*** EXERCISE MATERIALS

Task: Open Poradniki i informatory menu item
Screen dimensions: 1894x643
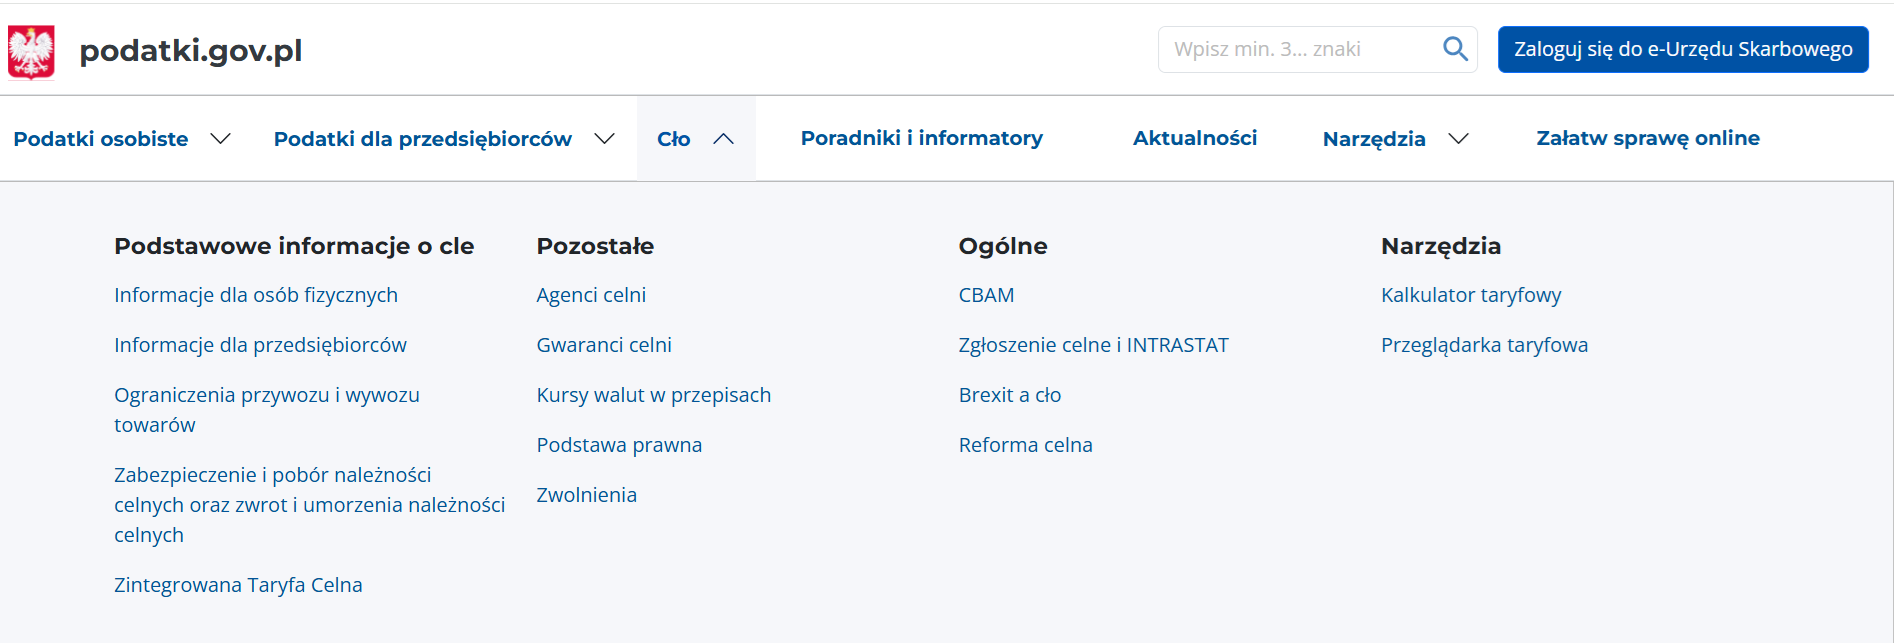Action: tap(921, 138)
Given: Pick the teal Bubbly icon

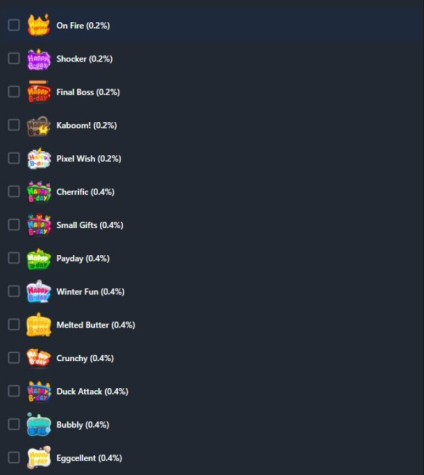Looking at the screenshot, I should coord(39,425).
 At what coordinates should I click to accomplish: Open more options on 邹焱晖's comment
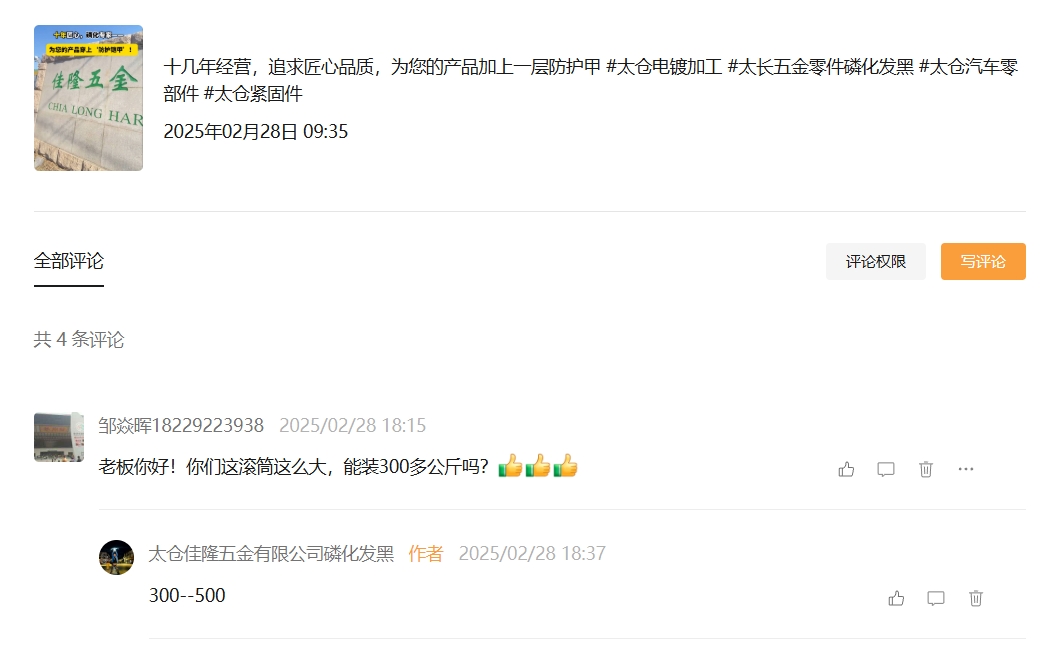pos(966,469)
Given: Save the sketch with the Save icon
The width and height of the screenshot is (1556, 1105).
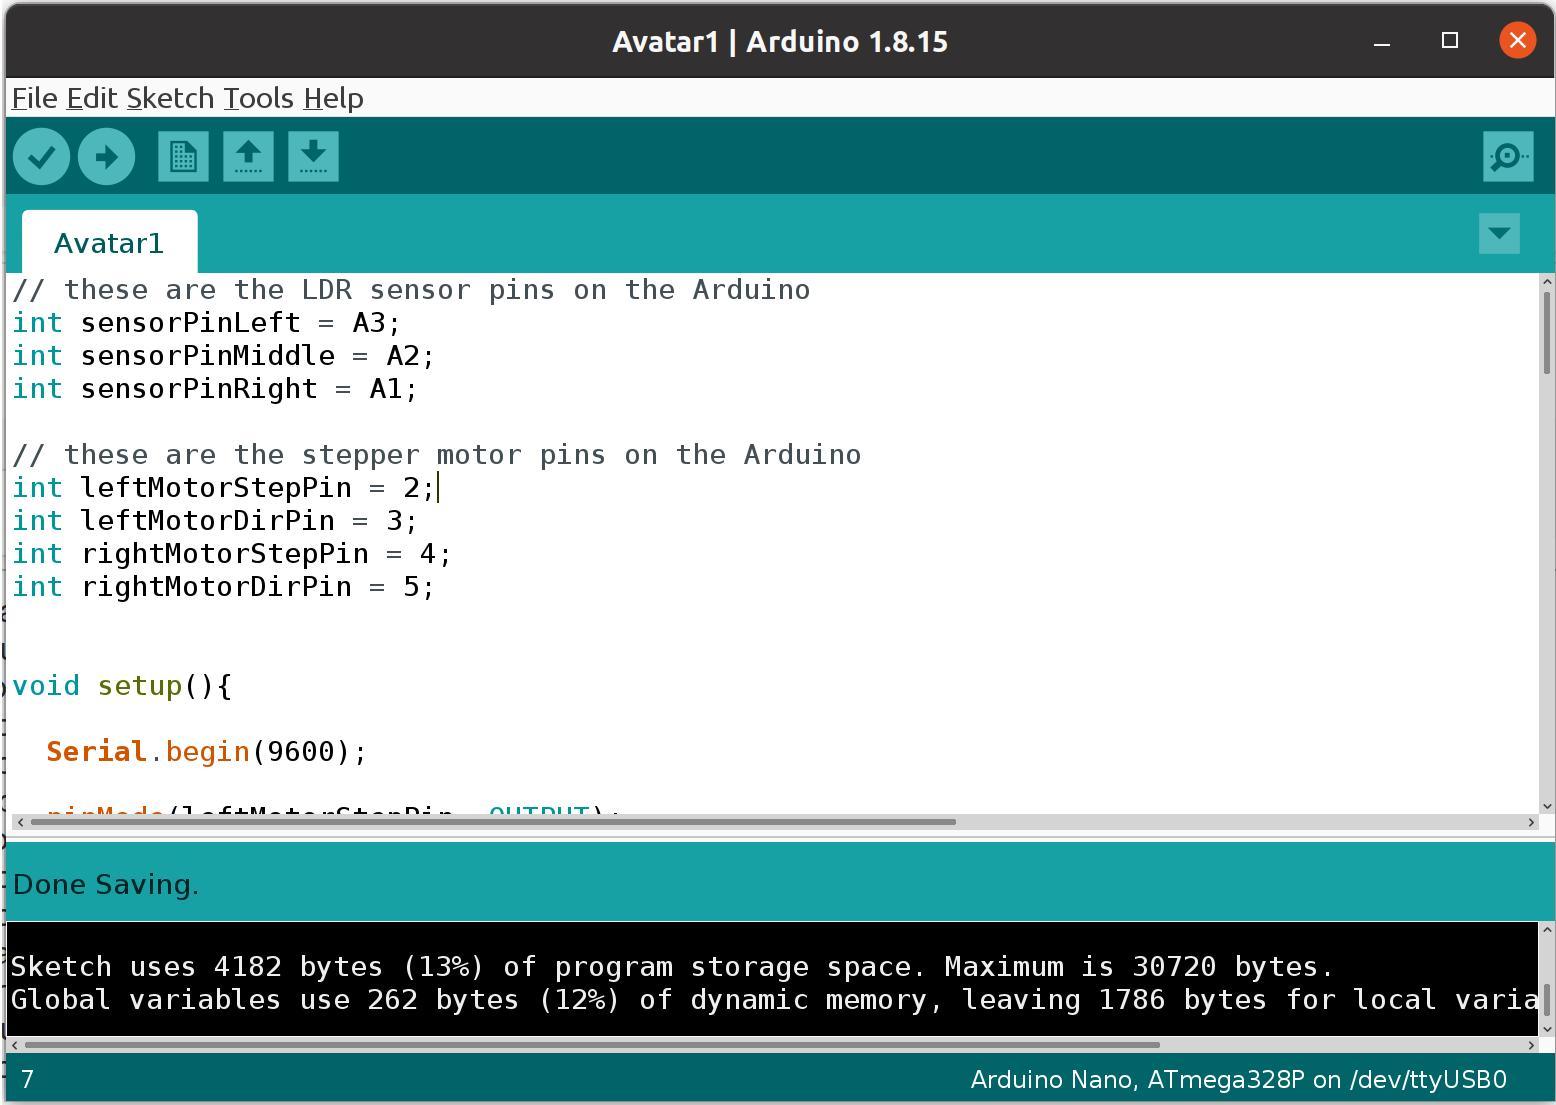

******

GOAL OF THE EXERCISE
How many lines in the listing above contain the string "Given", matching case exactly? Reply with the number only.

CORRECT RESULT
2